Kurt Wüthrich is the Cecil H. and Ida M. Green Professor of Structural Biology at The Scripps Research Institute, La Jolla, CA, USA and Professor of Biophysics at the ETH Zürich, Zürich, Switzerland. Kurt Wüthrich studied at the University of Bern, Switzerland, and received his PhD degree from the University of Basel, Switzerland, working with Prof. S. Fallab. He then moved to the US for postdoctoral training with Prof. R.E. Connick, University of California, Berkeley and subsequently to work with Dr. R.G. Shulman at the Bell Telephone Laboratories.
He returned to Switzerland in 1969 to join ETH Zürich, where he became a Professor of Biophysics in 1980. Kurt Wüthrich was the Chairman Biology Department at ETH Zürich 1995-2000. In 2001, he additionally joined the Scripps Research Institute, La Jolla, CA, USA. With more than 700 research articles and reviews, Kurt Wüthrich’s achievements have been recognized by the Prix Louis Jeantet de Médecine, the Kyoto Prize in Advanced Technology, the Nobel Prize in Chemistry, and by a number of other awards and honorary degrees.
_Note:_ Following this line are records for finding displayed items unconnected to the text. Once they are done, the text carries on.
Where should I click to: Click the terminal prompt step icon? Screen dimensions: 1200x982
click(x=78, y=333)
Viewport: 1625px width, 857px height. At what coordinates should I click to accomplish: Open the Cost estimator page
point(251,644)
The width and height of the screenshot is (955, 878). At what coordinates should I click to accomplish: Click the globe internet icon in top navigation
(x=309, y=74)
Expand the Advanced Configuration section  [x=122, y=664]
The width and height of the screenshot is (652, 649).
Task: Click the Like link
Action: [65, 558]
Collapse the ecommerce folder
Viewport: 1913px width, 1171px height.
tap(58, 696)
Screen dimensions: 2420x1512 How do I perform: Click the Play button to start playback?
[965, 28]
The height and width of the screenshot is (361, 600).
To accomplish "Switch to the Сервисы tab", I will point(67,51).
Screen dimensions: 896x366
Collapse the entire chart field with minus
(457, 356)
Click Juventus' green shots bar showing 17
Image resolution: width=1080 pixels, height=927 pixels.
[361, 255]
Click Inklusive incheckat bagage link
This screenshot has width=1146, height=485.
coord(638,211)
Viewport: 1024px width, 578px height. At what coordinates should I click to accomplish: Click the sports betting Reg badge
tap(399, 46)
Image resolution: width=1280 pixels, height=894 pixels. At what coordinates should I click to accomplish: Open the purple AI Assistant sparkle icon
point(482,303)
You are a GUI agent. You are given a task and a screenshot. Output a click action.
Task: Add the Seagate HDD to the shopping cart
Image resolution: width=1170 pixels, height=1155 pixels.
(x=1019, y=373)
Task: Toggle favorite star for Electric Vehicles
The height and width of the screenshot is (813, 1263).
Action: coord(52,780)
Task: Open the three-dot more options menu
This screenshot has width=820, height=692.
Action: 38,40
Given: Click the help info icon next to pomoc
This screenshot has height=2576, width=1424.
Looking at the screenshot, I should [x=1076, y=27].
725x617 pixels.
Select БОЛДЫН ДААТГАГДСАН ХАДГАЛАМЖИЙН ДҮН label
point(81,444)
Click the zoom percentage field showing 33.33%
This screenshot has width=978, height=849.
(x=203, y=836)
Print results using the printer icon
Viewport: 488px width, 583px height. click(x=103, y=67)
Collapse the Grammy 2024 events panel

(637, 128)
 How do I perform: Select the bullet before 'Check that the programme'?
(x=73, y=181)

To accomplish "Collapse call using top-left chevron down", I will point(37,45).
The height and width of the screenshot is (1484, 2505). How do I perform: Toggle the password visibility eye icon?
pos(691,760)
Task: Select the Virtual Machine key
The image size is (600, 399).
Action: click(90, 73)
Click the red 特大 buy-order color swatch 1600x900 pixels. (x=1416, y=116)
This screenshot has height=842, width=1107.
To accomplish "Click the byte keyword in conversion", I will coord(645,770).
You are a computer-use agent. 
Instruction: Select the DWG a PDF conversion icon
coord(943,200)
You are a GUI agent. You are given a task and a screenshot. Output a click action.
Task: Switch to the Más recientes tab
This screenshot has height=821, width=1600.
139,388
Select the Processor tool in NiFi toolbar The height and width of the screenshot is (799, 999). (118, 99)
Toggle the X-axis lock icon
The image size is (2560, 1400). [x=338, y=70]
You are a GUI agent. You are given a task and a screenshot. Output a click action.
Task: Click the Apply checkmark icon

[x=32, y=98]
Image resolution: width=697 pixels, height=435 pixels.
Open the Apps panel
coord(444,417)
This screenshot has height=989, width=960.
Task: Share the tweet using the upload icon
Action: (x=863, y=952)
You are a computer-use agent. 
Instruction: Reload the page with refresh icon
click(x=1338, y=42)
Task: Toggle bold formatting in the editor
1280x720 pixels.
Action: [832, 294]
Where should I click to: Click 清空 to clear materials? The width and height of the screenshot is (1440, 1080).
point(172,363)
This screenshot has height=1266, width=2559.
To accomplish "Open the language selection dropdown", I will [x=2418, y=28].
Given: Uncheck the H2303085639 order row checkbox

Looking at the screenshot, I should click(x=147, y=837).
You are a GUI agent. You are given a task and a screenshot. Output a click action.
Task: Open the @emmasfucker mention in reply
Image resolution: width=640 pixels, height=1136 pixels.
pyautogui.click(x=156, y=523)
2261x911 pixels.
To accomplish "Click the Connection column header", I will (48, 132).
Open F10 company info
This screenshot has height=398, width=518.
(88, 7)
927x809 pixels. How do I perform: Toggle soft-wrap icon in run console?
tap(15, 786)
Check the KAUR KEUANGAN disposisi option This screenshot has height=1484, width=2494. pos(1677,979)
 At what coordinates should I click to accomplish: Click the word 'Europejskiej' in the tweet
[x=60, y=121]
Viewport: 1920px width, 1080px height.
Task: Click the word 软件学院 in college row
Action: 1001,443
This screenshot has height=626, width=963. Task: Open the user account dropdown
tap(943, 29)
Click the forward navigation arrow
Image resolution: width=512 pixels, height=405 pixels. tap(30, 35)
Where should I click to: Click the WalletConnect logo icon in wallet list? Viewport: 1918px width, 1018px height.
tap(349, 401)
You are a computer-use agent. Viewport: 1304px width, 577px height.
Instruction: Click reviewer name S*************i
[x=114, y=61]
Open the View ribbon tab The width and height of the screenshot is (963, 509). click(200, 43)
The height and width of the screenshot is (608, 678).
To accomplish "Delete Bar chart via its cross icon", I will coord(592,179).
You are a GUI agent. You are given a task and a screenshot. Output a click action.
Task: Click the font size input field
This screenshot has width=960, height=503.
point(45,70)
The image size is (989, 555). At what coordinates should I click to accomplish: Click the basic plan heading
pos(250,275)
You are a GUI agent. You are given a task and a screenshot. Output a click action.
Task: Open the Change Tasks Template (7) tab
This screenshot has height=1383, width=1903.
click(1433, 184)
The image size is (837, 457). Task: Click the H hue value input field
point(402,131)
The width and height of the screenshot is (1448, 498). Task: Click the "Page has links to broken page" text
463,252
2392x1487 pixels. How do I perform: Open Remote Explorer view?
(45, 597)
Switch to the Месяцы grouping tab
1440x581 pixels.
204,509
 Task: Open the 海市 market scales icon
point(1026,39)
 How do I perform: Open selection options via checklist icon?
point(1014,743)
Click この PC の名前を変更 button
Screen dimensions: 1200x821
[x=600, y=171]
His research interests are in molecular structural biology, and in structural genomics. His specialty is nuclear magnetic resonance (NMR) spectroscopy with biological macromolecules, where he contributed the NMR method of three-dimensional
structure determination of proteins and nucleic acids in solution, heteronuclear filter techniques for studies of intermolecular interactions in supramolecular structures, NMR experiments for studies of macromolecular hydration in solution, and the extension of solution NMR studies to very large structures using the principles of transverse relaxation-optimized spectroscopy (TROSY). The Wüthrich group has solved more than 100 NMR structures of proteins and nucleic acids, including the immunosuppression system cyclophilin A–cyclosporin A, the homeodomain–operator DNA transcriptional regulatory system, and the prion protein.
The Wüthrich group started work toward the NMR method for protein structure determination in the mid-seventies with studies on NOE build-up and spin diffusion in proteins, the sequential assignment strategy for proteins and, in joint projects with Richard R. Ernst, the development of two-dimensional NMR with biological macromolecules. A framework for NMR structure determination of proteins was formulated in 1982. Among the three-dimensional protein structures in solution solved by the Wüthrich laboratory, the bull seminal proteinase inhibitor (BUSI) was the first NMR structure of a globular protein. In the further development of the method, the structure determinations of the amylase inhibitor tendamistat, metallothionein, the Antennapedia homeodomain–BS2 operator complex, and the cyclosporin A–cyclophilin A complex were of special interest. Prion proteins (PrP) have become a major research focus of the Wüthrich laboratory since 1994. Beyond three-dimensional structure determination, NMR was used to study biomacromolecular dynamics, solvation and function-related conformational equilibria. The introduction of transverse relaxation-optimized spectroscopy (TROSY) in 1997 has made a wide spectrum of novel NMR experiments available for studies of larger biomacromolecular structures in solution. Applications in the Wüthrich laboratory include structure determinations of integral membrane proteins and studies of their solvation in water-soluble micelles, and characterization of the conformational states of individual macromolecular components in supramolecular structures with molecular weights up to 900 kDa. The Wüthrich laboratory at The Scripps Research Institute has a major focus on NMR applications in structural genomics.
Exploring the Rapidly Expanding Protein Universe
In classical “structural biology”, macromolecular structure determination has been and continues to be primarily focused on molecules of outstanding biological or biomedical interest. In today’s post-genomic era, with the availability of the complete DNA sequences of a wide range of organisms, we have new opportunities in “structural genomics”. Research in structural genomics is focused on gene products with unknown structures, unknown functions, and minimal similarity to previously studied proteins. A precisely formulated initial goal of structural genomics, as formulated in 2000, was to determine representative structures for all protein families, and thus provide a basis for coverage of significant parts of the protein universe with three-dimensional structures. The current program period of the American research program”Protein Structure Initiative (PSI): Biology (http://www.nigms.nih.gov/Research/FeaturedPrograms/PSI/psi_biology/) includes additional function-focused projects.
My research team at The Scripps Research Institute represents solution NMR in three structural genomics consortia, JCSG (http://www.jcsg.org), JCIMPT-Complexes (http://jcimpt.scripps.edu/) and GPCR-Network (http://gpcr.scripps.edu/), which all use structure determination by X-ray crystallography as the principal technique. The presentation will describe our strategies for the use of solution NMR spectroscopy with soluble and membrane proteins in these crystallography-centered environments. We want to ensure an exciting role for NMR in the longer-term challenge leading from increased structural coverage of the continuously expanding protein sequence universe to new insights into protein functions and chemical biology, by generating data on protein structure, conformational equilibria, dynamics and intermolecular interactions in solution.